Après une minute de silence, les prises de parole, essentiellement pour appeler au calme, se sont succédées.
"L'an dernier, nous avons traversé (Clichy) en slalomant entre les carcasses de voitures brûlées, laissant une image de notre ville que nous ne voulions pas voir", a notamment déclaré le maire de Clichy.
"Une fois de plus, la France et même le monde entier nous regardent mais aussi nous attendent. Alors je lance un appel solennel pour que le calme, la dignité qui règne ici perdure", a-t-il ajouté. "Ayons confiance dans la justice, la République française. Il ne faut pas que Bouna et Zyed soient morts pour rien".

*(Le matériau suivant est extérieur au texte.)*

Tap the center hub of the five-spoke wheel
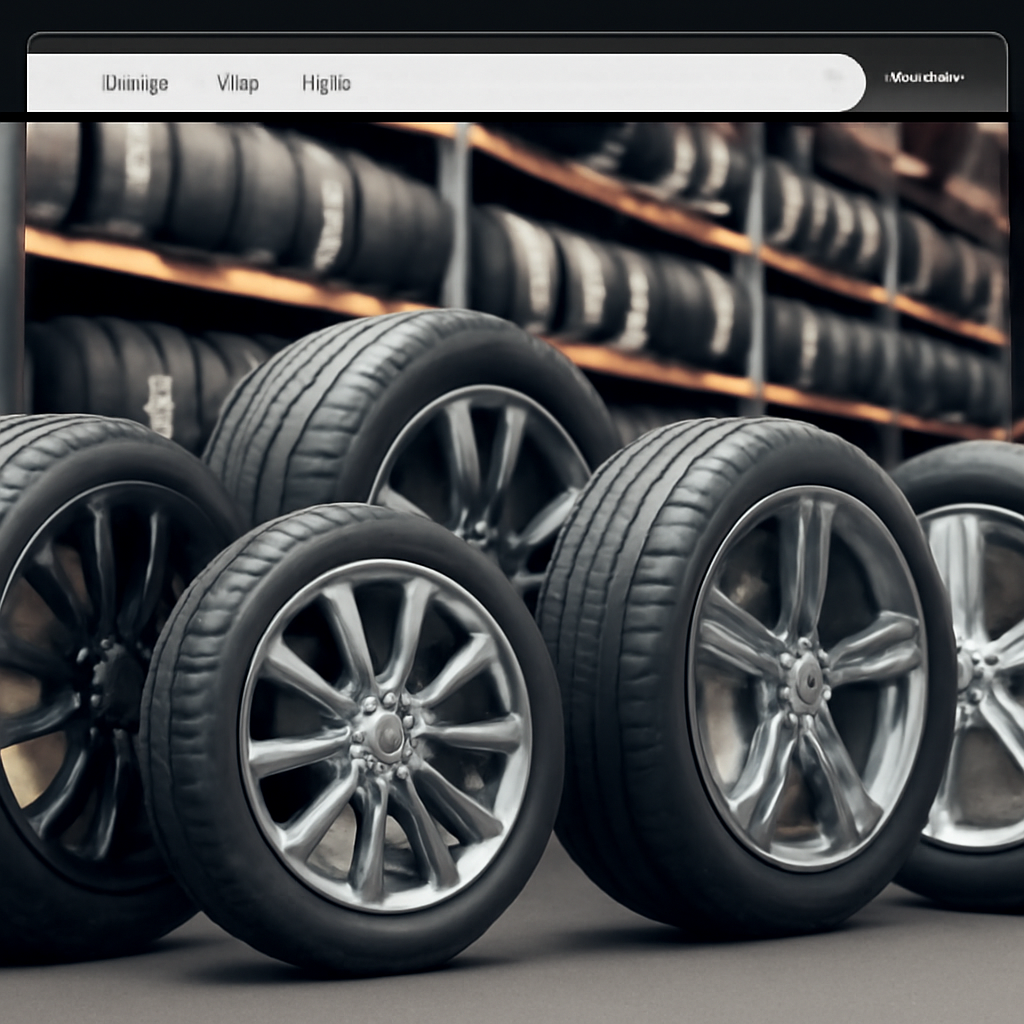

Cet appel a été relayé par les proches de Bouna et Zyed, ainsi que par plusieurs habitants de la commune voisine de Montfermeil. "De grâce, à la mémoire de ces deux frères que vous connaissiez, nous demandons que les jeunes de Montfermeil restent aussi calmes que ceux de Clichy", a dit l'un d'entre eux.
C'est l'association "Au-delà des mots", créée par des jeunes de Clichy juste après la mort des deux adolescents, qui a organisé l'événement. Ils étaient d'ailleurs nombreux à porter les T-shirt blancs distribués par l'association et sur lesquels on pouvait lire en noir les noms de Zyed et Bouna, avec ce commentaire: "Morts pour rien".